Task statement
Show the lines below where "vertical" occurs.

Entries provided
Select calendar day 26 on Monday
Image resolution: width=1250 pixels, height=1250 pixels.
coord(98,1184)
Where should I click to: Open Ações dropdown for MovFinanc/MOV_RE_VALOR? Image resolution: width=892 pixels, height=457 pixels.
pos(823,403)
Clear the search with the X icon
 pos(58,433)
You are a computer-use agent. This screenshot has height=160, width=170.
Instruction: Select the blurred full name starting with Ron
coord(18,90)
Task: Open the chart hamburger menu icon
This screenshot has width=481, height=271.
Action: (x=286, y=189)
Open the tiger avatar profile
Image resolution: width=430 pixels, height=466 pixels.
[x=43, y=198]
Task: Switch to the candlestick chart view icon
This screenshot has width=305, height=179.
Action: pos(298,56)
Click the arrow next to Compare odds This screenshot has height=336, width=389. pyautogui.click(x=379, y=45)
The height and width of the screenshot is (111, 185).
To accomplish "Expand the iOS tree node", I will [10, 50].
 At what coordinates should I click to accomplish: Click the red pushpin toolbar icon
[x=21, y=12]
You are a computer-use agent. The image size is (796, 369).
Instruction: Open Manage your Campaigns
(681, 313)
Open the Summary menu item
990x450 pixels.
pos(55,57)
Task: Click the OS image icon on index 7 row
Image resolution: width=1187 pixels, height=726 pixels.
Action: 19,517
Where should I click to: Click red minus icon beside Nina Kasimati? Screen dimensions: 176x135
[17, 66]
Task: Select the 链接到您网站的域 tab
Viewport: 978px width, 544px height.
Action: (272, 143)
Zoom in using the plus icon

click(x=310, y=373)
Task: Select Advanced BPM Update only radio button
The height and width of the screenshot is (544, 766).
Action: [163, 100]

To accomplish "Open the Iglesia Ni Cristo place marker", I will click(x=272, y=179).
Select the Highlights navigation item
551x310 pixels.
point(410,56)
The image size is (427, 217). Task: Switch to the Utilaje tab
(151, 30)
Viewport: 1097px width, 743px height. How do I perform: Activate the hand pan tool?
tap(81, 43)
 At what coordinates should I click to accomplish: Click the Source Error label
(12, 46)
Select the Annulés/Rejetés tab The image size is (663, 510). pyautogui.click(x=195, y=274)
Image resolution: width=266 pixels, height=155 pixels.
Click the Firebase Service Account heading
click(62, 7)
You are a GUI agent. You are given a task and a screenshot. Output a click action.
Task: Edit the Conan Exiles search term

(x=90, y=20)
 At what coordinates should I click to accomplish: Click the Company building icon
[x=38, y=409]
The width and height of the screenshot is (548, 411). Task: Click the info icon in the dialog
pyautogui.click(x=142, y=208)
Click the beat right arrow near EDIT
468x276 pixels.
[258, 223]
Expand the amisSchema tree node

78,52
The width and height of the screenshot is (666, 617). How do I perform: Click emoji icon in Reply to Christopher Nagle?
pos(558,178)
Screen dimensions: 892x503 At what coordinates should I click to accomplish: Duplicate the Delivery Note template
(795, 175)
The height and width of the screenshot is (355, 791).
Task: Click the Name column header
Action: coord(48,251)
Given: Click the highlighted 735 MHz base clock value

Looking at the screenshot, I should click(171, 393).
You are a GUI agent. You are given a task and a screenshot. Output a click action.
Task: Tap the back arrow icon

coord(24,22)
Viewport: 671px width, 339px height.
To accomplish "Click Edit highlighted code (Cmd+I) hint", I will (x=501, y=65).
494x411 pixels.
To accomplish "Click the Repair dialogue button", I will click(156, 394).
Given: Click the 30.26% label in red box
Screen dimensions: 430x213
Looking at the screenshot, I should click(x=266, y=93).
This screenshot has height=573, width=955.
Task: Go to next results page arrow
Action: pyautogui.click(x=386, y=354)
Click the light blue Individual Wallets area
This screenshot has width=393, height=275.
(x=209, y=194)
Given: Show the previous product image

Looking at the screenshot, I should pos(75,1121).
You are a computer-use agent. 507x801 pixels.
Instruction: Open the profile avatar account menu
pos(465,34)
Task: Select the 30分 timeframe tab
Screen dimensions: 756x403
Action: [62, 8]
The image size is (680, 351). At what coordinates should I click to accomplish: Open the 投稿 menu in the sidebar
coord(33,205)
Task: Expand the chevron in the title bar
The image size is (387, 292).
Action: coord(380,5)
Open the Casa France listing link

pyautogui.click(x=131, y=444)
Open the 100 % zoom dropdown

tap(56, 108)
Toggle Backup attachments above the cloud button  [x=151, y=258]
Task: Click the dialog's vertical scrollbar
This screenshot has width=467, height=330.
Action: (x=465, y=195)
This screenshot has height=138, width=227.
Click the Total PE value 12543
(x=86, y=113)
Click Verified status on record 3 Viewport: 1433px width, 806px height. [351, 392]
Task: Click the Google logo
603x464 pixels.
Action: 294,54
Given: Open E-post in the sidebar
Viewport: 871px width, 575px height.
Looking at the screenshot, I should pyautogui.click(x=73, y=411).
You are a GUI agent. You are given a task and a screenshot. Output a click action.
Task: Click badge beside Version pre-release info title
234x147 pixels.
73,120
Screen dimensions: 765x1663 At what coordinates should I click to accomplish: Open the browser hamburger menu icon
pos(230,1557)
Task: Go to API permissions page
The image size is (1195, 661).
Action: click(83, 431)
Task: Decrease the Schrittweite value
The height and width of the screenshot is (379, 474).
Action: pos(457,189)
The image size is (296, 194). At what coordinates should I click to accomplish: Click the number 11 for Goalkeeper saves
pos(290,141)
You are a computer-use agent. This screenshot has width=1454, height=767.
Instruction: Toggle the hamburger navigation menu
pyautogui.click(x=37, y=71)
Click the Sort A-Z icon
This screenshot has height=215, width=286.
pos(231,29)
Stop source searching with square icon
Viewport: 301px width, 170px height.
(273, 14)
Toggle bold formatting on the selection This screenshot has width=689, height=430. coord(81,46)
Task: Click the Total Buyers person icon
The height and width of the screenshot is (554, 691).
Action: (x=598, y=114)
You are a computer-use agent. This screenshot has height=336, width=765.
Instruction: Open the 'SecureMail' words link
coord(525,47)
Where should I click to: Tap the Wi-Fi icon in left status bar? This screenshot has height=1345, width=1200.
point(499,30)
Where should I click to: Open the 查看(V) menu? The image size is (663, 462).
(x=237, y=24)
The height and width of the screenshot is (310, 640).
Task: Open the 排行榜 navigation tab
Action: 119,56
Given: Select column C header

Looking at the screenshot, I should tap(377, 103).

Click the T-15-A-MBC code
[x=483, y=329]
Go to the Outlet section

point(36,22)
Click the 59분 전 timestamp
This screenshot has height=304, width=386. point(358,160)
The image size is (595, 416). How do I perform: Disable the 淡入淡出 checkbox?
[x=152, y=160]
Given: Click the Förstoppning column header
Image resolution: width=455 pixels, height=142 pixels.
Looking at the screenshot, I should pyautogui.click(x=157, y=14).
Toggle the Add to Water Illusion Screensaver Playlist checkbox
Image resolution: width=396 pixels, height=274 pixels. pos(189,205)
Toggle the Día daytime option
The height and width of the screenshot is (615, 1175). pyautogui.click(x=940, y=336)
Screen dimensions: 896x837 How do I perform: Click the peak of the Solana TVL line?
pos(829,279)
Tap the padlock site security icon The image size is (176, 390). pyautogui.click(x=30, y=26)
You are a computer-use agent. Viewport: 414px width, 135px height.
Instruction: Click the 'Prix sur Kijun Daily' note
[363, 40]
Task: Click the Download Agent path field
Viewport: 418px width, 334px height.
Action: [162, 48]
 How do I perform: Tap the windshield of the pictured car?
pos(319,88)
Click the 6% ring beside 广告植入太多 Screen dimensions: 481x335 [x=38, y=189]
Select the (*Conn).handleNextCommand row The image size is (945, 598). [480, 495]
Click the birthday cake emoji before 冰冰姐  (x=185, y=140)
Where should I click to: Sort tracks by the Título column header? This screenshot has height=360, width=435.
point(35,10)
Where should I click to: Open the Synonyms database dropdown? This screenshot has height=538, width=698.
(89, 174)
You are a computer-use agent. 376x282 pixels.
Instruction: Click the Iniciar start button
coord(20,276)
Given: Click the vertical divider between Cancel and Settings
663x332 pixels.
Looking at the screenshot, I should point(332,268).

Expected answer
Task: Click the dialog's vertical scrollbar
Given: Click the vertical divider between Cancel and Settings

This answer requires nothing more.